** Instructions to follow **
Write out everything from the line containing "You are a computer-use agent. 613x400 pixels." down to the line containing "tap(353, 66)", replacing "icon" with "button" and leaving all else unchanged.

** Data to process **
[BEGIN]

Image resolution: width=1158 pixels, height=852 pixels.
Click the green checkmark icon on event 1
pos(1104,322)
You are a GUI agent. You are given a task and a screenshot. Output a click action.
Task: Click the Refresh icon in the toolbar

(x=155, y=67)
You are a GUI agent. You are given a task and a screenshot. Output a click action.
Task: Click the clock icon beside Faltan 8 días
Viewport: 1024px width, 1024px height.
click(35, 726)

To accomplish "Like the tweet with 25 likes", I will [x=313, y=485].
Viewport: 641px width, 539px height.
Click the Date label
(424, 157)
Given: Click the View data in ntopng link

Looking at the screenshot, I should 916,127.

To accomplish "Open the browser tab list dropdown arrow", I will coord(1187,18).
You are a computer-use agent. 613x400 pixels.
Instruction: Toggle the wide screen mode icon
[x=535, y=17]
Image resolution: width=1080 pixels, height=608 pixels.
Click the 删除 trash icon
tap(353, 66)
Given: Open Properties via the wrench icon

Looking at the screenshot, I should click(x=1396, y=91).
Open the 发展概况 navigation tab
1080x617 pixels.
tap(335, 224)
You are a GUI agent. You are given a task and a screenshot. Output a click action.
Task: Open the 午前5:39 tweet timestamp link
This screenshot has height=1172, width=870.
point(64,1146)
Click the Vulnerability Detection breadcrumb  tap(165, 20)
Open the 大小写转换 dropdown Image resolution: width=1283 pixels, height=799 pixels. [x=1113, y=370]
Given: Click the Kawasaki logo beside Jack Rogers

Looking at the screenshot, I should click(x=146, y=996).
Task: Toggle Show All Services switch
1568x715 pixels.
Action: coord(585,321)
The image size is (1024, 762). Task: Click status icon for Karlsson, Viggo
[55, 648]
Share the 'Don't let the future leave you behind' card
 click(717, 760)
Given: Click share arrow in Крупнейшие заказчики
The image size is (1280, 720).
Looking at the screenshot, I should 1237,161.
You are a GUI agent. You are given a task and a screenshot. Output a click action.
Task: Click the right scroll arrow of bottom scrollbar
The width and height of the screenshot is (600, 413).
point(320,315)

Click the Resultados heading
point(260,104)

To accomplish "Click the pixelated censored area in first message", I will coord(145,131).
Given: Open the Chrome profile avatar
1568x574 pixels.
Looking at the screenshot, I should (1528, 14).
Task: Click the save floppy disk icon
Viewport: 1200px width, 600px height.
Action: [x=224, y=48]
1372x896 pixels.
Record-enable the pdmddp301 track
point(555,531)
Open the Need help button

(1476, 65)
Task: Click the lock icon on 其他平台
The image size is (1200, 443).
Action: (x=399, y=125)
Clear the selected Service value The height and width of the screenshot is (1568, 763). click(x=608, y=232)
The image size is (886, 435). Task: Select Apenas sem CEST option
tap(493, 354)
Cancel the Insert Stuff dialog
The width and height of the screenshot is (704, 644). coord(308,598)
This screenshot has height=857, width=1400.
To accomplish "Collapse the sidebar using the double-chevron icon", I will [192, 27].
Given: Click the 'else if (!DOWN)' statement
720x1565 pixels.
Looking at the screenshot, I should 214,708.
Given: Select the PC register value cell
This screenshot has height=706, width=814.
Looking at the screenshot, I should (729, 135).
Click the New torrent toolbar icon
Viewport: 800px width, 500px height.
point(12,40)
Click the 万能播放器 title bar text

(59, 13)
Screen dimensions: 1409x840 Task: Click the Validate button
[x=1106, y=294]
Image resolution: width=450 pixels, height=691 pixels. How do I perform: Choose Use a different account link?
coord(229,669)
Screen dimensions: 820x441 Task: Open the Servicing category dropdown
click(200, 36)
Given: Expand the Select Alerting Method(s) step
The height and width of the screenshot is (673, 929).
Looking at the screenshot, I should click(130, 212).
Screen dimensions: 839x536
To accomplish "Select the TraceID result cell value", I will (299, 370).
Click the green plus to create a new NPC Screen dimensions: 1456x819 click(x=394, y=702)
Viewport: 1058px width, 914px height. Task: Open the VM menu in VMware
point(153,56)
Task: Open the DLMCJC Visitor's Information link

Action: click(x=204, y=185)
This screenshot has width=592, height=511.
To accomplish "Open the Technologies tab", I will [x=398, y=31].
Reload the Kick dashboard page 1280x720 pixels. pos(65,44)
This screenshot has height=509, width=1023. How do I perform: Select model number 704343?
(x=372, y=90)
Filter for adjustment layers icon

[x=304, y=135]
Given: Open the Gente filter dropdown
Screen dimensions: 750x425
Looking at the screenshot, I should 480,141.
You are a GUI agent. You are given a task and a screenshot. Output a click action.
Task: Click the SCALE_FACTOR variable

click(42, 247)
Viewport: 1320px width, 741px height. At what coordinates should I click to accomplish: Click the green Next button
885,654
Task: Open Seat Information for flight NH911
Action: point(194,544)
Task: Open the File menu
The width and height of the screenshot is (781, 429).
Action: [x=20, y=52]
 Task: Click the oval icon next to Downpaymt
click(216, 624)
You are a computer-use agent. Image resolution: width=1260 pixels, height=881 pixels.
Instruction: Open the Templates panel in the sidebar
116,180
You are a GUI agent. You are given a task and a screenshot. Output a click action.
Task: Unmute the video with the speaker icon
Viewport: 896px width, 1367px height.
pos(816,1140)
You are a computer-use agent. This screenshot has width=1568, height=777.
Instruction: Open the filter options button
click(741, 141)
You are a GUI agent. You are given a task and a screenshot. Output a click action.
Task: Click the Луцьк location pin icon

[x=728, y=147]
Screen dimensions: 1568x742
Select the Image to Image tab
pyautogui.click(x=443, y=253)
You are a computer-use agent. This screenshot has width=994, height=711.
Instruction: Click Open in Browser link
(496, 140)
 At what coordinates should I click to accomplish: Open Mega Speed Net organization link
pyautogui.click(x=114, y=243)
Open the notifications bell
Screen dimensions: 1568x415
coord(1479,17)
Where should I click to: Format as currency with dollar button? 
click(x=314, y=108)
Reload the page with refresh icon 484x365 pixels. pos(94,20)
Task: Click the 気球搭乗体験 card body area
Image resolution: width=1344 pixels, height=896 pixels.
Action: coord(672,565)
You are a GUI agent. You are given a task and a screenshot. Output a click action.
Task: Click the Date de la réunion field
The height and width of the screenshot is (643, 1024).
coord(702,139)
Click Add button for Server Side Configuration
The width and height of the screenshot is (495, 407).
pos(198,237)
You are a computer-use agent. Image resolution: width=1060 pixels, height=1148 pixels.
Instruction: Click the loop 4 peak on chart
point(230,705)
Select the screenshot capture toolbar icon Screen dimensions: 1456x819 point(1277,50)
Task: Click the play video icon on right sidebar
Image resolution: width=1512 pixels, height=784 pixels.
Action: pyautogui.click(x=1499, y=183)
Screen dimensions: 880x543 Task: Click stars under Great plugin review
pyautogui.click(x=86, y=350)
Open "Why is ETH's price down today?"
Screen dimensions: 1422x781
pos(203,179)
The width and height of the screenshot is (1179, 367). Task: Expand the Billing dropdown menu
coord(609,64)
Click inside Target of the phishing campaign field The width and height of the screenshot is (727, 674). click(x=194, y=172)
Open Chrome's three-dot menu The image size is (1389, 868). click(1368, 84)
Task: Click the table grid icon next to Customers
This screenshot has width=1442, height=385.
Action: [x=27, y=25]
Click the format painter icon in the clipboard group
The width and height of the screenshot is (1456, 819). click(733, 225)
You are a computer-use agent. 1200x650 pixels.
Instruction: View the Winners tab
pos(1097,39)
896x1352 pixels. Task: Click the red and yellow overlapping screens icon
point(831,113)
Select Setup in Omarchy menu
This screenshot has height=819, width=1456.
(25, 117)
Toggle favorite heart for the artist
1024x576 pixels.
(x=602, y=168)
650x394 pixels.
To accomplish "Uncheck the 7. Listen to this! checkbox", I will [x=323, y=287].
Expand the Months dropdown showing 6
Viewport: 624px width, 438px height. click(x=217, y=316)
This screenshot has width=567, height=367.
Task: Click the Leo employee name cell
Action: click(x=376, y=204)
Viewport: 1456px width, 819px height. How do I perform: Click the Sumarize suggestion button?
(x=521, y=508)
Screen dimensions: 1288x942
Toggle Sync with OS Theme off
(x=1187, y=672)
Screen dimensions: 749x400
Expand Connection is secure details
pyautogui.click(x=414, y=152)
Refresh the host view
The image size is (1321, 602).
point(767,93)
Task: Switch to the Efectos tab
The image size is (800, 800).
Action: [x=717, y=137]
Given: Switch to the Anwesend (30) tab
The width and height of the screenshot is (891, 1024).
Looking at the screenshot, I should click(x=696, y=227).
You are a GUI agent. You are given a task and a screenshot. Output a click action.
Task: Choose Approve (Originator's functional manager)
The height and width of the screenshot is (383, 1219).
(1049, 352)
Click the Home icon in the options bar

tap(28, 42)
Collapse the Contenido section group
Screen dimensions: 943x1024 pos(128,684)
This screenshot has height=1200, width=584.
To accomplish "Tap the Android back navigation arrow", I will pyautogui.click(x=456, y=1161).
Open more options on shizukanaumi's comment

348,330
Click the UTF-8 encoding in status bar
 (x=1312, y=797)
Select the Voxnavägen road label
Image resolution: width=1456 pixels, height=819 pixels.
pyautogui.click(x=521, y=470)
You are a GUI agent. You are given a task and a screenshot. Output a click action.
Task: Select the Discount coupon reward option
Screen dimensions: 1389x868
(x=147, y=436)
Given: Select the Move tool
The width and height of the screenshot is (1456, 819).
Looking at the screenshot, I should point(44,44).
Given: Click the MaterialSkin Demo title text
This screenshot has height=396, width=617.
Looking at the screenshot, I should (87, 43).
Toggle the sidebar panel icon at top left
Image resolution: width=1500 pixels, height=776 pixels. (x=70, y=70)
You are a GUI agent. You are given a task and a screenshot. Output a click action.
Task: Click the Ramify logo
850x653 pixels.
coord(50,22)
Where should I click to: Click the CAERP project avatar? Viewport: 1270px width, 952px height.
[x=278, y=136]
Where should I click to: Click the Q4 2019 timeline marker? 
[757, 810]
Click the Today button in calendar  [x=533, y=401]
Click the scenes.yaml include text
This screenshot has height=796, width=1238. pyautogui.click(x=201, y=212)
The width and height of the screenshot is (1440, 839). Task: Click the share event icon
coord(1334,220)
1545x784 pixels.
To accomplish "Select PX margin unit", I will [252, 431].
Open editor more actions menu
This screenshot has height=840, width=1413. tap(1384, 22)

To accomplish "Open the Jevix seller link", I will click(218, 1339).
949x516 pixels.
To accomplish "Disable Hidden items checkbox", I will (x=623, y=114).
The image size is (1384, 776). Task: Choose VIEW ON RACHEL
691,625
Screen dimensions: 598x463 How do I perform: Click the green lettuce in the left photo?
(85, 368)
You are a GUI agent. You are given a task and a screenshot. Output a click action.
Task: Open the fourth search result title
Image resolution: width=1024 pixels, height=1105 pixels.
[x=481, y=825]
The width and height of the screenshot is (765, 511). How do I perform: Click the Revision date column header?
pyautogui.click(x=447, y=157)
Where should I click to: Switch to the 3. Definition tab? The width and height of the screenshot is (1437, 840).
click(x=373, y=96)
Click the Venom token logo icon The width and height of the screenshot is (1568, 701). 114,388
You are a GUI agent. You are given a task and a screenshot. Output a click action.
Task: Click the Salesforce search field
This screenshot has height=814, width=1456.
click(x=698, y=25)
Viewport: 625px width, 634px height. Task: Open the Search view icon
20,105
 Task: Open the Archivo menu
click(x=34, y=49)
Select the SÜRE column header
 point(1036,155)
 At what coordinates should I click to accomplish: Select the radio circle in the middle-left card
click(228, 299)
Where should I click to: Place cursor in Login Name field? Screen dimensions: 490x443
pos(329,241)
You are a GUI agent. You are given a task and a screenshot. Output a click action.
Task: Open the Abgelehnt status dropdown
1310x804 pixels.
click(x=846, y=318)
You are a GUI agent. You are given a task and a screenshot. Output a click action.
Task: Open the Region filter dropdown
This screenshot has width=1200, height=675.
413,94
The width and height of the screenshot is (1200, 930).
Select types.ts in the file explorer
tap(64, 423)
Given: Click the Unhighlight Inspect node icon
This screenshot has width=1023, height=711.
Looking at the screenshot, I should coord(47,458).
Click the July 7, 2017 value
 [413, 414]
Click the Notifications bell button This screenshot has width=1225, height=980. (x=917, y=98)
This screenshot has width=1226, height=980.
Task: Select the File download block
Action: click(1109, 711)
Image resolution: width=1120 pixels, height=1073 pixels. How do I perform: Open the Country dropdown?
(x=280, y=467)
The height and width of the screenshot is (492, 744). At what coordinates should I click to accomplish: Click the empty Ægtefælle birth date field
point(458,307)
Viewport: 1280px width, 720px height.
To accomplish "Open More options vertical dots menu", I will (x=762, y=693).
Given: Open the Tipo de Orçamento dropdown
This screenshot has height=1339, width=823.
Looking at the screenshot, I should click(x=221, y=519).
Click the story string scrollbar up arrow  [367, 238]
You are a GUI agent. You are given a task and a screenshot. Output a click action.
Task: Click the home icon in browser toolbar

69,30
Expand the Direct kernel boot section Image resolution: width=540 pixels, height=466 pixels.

[END]

** Response to this exercise **
You are a computer-use agent. 613x400 pixels.
Instruction: Toggle the wide screen mode button
[x=535, y=17]
Image resolution: width=1080 pixels, height=608 pixels.
Click the 删除 trash button
tap(353, 66)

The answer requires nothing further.